ATT fearful of tax relief changes for UK homeworkers
4th January 2016 | News
The Association of Taxation Technicians (ATT) is concerned about government plans to change the rules on travel expenses for homeworkers across the UK.
The Government has suggested in a recent consultation that employees who work in multiple locations for more than 30 per cent of their working time should be allowed to choose which one of those locations or bases is their primary working base.
They would then be ineligible for tax reliefs for travel costs incurred on journeys between home and their primary working base.
Nevertheless, the Government is also proposing to stop homeworkers from selecting their home as their primary working base if they have a base elsewhere such as their employer’s headquarters. The move would thwart homeworkers from securing tax relief on travel to and from their home to their employer’s head office.

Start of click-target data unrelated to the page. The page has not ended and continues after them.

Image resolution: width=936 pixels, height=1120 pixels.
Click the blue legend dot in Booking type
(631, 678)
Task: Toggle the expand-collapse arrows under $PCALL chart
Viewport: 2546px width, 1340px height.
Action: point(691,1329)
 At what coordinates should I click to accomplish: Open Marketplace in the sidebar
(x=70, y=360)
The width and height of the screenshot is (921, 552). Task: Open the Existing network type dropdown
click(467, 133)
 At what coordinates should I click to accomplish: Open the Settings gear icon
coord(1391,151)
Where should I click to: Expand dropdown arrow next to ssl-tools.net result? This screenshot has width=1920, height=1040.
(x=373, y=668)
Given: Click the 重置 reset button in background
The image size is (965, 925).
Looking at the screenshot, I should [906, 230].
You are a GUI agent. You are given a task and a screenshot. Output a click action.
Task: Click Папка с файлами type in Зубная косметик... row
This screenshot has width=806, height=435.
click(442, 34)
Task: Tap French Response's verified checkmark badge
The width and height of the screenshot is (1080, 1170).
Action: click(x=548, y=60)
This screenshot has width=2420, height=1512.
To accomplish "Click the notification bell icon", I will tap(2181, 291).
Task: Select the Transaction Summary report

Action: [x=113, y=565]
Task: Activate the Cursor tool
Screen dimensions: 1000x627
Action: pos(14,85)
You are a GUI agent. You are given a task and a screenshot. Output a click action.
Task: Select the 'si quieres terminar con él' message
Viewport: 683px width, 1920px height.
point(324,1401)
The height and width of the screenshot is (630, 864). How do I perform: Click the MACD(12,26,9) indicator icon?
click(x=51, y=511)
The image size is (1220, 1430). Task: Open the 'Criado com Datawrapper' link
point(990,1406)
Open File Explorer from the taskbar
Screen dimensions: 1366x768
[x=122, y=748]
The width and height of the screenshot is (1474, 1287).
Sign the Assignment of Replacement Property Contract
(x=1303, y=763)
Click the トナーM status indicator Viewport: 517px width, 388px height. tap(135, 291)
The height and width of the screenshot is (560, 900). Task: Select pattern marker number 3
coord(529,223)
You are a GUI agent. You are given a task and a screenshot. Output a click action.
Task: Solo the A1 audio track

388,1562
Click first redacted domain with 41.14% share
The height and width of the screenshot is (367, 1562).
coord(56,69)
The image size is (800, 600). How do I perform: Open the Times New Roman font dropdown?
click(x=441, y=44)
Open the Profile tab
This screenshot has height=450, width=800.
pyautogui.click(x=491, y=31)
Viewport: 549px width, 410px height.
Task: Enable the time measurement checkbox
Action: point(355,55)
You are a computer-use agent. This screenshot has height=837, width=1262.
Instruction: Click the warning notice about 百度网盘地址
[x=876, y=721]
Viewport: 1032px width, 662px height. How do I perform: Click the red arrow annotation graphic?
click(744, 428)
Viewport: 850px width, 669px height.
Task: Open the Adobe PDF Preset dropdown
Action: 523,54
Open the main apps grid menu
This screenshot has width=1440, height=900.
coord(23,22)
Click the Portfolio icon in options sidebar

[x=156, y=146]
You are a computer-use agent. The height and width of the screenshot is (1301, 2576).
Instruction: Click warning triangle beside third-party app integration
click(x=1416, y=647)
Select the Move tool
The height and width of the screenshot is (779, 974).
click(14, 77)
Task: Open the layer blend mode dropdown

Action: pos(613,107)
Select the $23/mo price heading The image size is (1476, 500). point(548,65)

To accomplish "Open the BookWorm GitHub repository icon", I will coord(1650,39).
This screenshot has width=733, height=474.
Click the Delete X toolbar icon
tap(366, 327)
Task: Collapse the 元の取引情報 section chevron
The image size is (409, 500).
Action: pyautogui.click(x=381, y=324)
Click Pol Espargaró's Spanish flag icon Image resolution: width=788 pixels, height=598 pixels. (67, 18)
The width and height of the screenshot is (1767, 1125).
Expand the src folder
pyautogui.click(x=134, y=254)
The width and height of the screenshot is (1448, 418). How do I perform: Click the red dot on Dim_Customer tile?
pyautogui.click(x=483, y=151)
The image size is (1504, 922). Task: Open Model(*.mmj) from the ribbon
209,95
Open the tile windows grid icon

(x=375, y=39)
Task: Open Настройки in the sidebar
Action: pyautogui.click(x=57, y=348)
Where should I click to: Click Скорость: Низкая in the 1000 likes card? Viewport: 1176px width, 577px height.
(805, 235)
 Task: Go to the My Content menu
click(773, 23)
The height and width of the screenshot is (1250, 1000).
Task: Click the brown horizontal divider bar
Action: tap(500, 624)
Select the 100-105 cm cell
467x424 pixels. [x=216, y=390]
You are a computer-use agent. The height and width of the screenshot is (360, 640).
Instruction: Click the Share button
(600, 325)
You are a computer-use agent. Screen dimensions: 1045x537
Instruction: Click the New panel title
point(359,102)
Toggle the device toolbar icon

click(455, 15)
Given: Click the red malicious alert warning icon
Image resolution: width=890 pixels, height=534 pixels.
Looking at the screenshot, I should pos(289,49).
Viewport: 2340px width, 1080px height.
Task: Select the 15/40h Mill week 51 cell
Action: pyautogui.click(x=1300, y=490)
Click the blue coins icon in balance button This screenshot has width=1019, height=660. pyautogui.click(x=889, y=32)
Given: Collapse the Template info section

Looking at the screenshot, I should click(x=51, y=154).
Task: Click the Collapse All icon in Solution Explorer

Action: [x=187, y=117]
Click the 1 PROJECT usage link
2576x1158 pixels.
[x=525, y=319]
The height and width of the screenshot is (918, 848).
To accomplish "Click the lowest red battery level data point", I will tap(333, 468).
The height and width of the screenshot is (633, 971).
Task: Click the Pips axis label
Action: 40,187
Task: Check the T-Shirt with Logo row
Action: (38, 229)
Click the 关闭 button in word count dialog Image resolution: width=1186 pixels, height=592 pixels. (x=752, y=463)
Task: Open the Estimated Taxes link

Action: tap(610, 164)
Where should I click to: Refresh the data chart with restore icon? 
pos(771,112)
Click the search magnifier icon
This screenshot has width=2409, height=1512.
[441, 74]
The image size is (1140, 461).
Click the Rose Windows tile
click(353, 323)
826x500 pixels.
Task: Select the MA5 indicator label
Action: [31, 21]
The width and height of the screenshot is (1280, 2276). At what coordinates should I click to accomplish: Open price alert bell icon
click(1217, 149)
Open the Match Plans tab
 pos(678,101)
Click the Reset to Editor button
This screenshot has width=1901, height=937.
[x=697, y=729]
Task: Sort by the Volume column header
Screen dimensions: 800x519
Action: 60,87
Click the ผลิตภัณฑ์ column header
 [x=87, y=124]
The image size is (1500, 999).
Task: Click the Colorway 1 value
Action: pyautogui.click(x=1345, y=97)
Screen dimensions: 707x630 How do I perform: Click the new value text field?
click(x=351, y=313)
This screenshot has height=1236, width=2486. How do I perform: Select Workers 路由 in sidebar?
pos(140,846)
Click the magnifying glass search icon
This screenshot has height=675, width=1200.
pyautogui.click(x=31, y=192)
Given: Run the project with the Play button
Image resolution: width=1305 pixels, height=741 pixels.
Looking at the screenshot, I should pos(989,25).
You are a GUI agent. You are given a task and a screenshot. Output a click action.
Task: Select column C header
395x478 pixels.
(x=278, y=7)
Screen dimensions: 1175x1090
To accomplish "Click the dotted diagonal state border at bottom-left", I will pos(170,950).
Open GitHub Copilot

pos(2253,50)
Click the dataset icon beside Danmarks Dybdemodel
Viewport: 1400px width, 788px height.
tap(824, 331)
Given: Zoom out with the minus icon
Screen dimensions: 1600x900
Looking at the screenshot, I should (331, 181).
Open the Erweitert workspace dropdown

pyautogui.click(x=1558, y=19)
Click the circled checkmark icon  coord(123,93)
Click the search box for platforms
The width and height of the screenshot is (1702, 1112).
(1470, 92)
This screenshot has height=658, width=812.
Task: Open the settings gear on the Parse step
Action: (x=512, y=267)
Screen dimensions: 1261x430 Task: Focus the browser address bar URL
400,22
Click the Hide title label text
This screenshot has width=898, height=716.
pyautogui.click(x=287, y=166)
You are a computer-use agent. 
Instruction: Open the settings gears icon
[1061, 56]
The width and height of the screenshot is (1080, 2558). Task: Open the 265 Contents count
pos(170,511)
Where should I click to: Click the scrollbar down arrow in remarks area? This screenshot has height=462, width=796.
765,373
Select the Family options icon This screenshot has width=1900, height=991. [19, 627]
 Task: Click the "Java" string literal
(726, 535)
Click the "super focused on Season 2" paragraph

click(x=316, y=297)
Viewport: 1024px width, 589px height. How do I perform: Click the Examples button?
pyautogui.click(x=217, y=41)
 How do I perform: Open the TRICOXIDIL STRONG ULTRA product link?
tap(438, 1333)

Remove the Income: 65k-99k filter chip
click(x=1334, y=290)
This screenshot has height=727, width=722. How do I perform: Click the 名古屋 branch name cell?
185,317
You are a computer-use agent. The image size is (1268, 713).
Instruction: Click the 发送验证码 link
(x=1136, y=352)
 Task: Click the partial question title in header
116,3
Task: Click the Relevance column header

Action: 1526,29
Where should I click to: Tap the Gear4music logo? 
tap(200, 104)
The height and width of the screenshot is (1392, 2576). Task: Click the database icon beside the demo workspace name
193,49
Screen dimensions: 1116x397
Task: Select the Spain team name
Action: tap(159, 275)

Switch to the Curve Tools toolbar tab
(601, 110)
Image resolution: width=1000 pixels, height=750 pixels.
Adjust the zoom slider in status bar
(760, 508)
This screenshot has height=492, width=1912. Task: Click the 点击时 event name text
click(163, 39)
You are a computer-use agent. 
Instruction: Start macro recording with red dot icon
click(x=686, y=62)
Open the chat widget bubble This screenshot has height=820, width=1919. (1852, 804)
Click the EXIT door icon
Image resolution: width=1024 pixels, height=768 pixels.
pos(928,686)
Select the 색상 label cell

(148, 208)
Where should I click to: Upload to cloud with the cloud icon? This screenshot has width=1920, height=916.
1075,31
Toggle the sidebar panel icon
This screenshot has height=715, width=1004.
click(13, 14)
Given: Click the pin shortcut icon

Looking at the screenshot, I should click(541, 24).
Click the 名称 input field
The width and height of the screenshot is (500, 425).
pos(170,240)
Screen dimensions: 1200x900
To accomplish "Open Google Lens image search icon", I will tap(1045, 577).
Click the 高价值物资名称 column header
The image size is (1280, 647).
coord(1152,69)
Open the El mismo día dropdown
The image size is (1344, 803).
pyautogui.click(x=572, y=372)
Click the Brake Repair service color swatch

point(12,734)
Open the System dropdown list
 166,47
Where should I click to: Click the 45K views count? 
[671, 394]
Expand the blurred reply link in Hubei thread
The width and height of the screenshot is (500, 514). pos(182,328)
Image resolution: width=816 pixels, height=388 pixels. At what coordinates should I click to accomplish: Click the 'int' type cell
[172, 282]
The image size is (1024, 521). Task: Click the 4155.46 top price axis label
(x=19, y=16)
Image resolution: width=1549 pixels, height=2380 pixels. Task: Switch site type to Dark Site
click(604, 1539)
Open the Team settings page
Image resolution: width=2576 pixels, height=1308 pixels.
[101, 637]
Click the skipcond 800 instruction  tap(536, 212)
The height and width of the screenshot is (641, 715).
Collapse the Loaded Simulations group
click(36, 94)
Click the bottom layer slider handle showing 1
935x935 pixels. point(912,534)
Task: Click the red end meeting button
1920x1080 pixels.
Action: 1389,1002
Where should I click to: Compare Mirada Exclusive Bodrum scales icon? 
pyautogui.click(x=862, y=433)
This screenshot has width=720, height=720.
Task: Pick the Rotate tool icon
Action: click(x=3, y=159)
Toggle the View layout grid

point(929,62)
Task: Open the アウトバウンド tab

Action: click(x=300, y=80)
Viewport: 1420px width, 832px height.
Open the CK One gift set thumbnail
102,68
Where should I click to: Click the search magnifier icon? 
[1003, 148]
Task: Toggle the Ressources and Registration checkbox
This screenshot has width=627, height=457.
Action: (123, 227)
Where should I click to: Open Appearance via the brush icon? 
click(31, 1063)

Michael Steed, president, ATT, believes that whilst the current tax relief regime for homeworkers is ‘sometimes complicated’, the new proposals would stop those who work from home and contribute significantly to the UK’s flexible labour market from securing any tax relief for travel costs to their employer’s offices.
“A good number of employees struggle to cope with a conventional 9am to 5pm office job either due to health or family reasons, whilst being able to recruit homeworkers can be vital for businesses which need to employ more staff, but do not have the space available to accommodate them,” said Steed.
“We would not wish to see any of these arrangements disturbed by a disadvantageous shift in the travel and subsistence rules.”
Mr Steed fears that many homeworkers will be punished by these latest proposals, losing out on legitimate business travel costs.
“This would leave either employers or employees out of pocket and could lead to some employees giving up their jobs,” added Steed.
“The Government already supports homeworking by allowing employees who choose to work at home to be given up to £4 per week tax free from their employers, to help with the extra costs of working from home.
“It feels like a backward step to consider denying tax relief on travel costs in this way, given the increased trend in homeworking.
“We urge the Government to consider carefully the implications of their proposals.”